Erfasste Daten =
==========

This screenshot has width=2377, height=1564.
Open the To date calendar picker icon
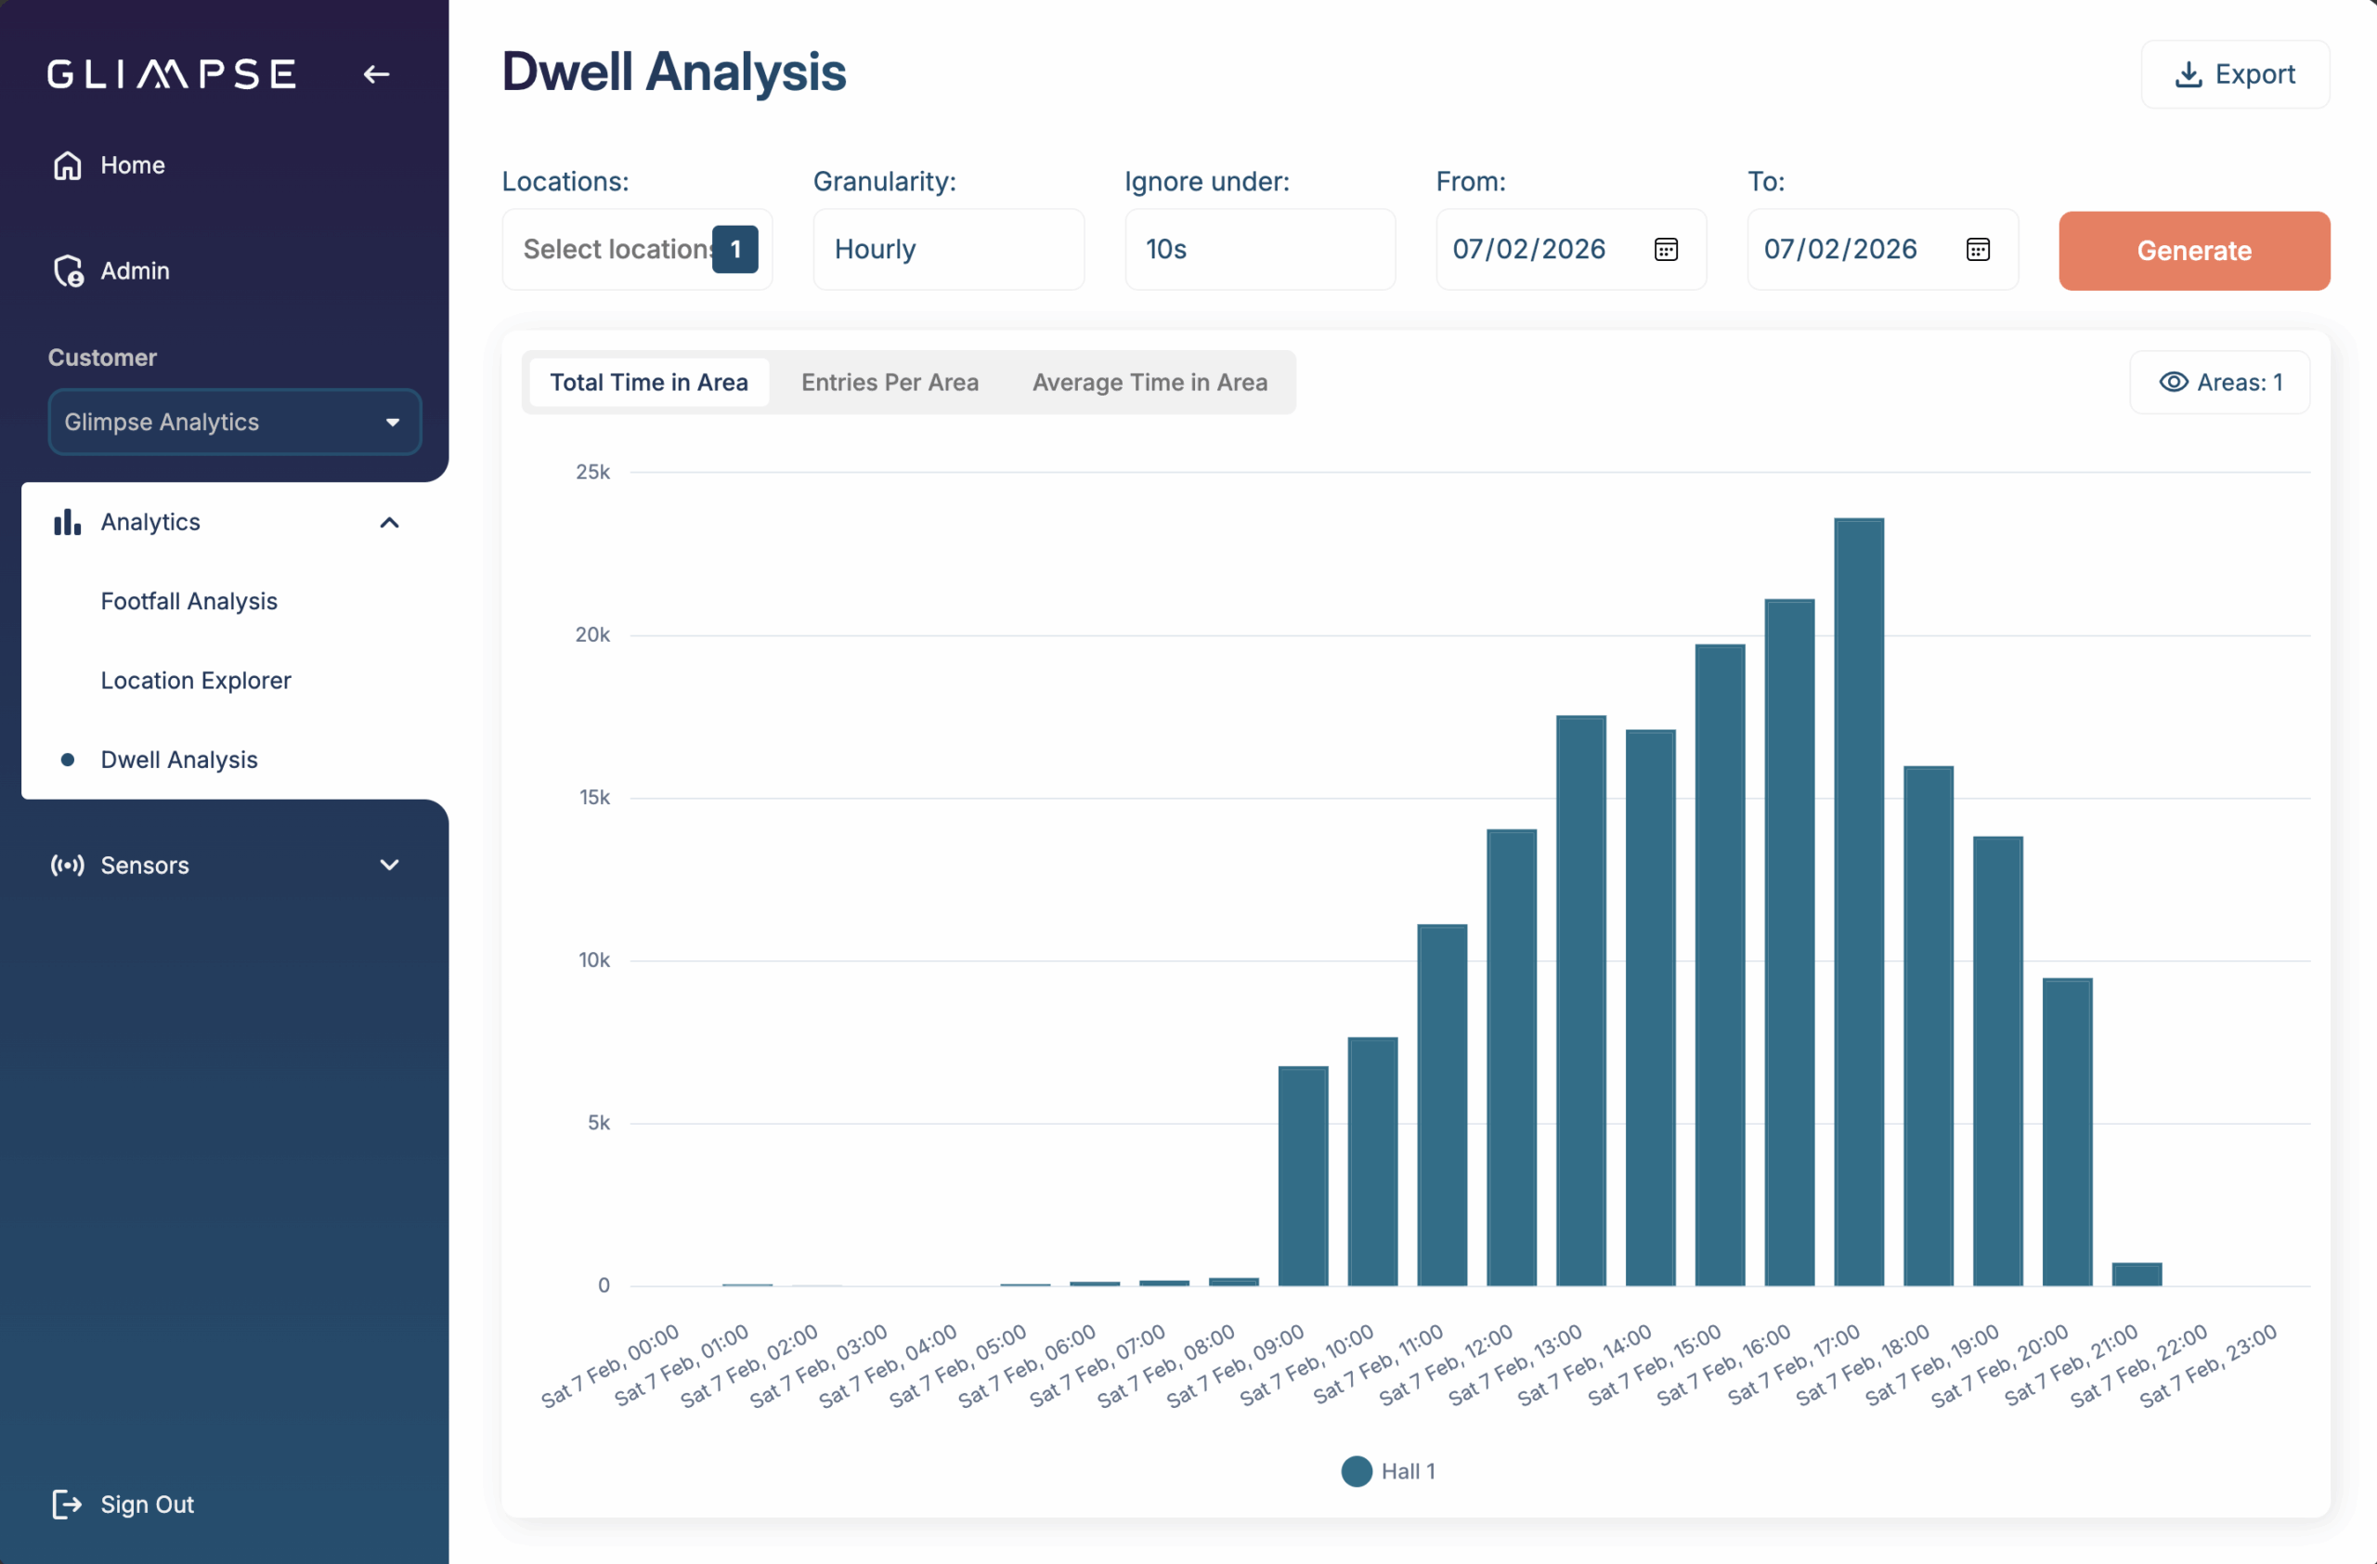(1977, 250)
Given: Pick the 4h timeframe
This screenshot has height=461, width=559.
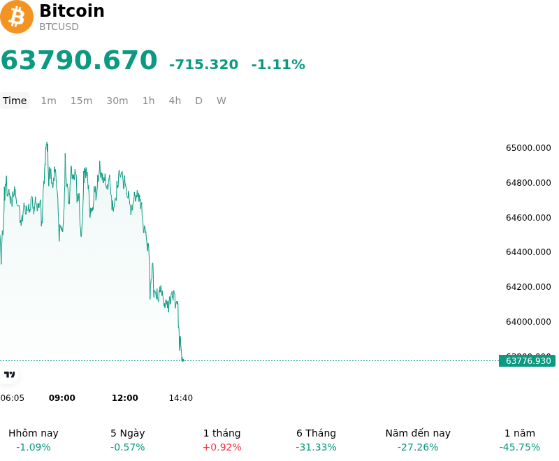Looking at the screenshot, I should coord(175,101).
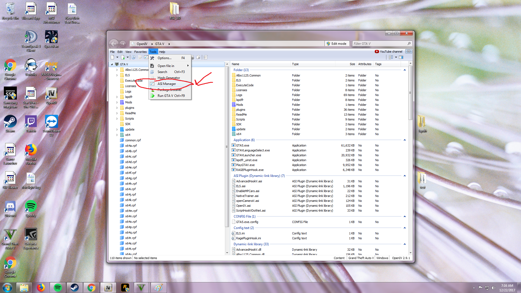Select GTA5.exe in file list
The image size is (521, 293).
tap(243, 145)
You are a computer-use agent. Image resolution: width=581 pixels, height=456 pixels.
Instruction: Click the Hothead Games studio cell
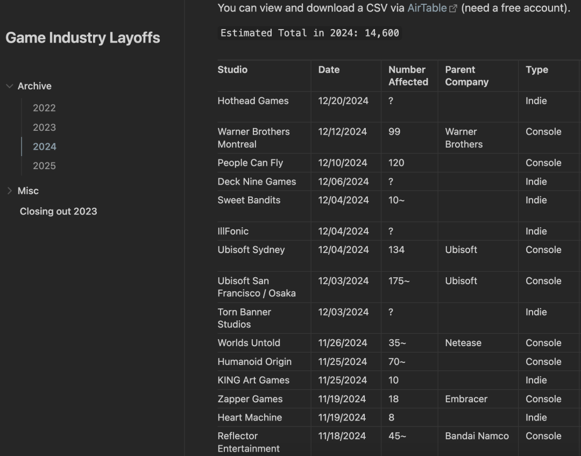click(x=253, y=101)
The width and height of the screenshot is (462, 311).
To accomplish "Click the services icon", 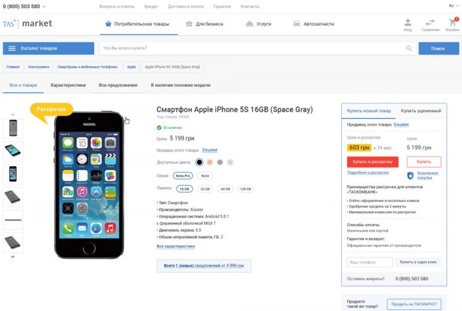I will point(249,24).
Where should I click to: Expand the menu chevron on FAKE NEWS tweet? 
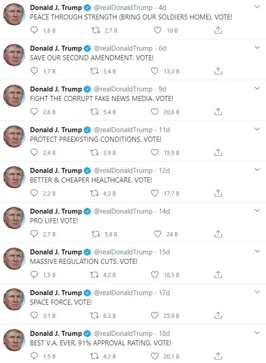pyautogui.click(x=257, y=88)
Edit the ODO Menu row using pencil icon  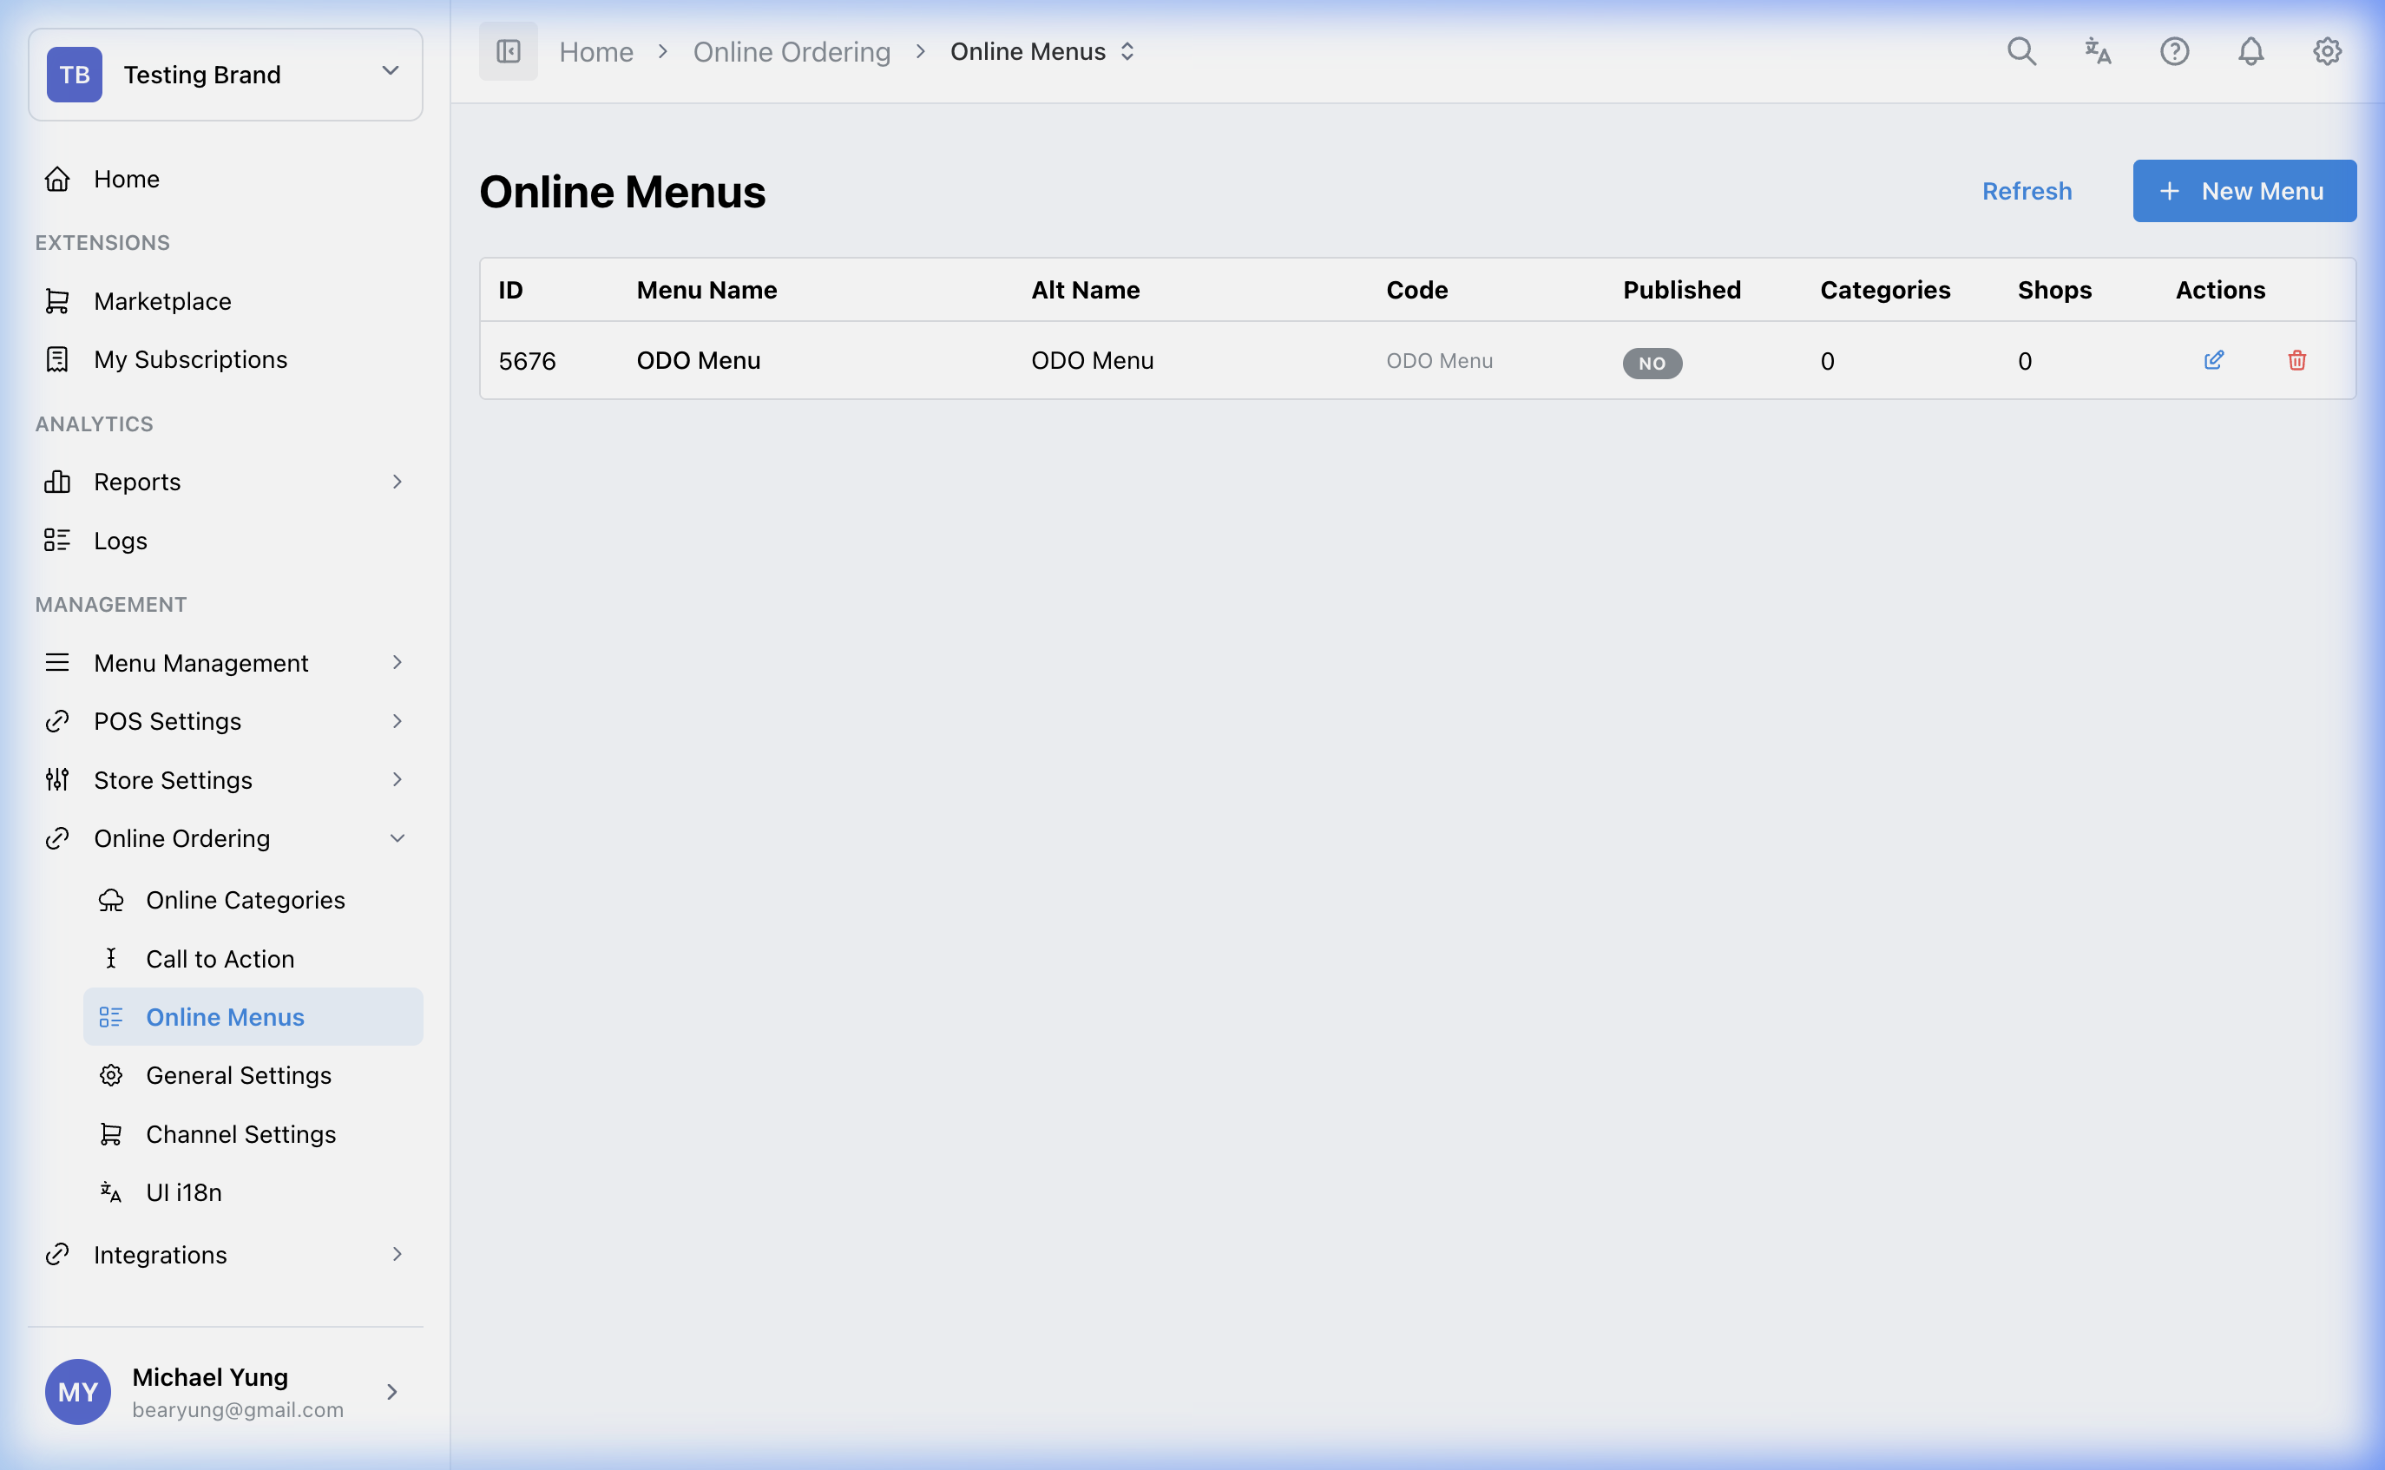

==========

Die Aufgabe =
Skalieren Sie die Zeilen ab der Zeile mit „Where should I“ bis einschließlich zum Ende der Datensätze, indem Sie jede Koordinate in den Antworten mit 1,45 multiplizieren und auf ganze Zahlen runden (ab ,5 aufrunden). Geben Sie diese Zeilen sonst unverändert und vollständig wieder, jedoch ohne die Bilder.

Lösung der Aufgabe =
Where should I click to: Expand the menu chevron on FAKE NEWS tweet? 
pyautogui.click(x=373, y=128)
Edit the ODO Menu row using pencil icon  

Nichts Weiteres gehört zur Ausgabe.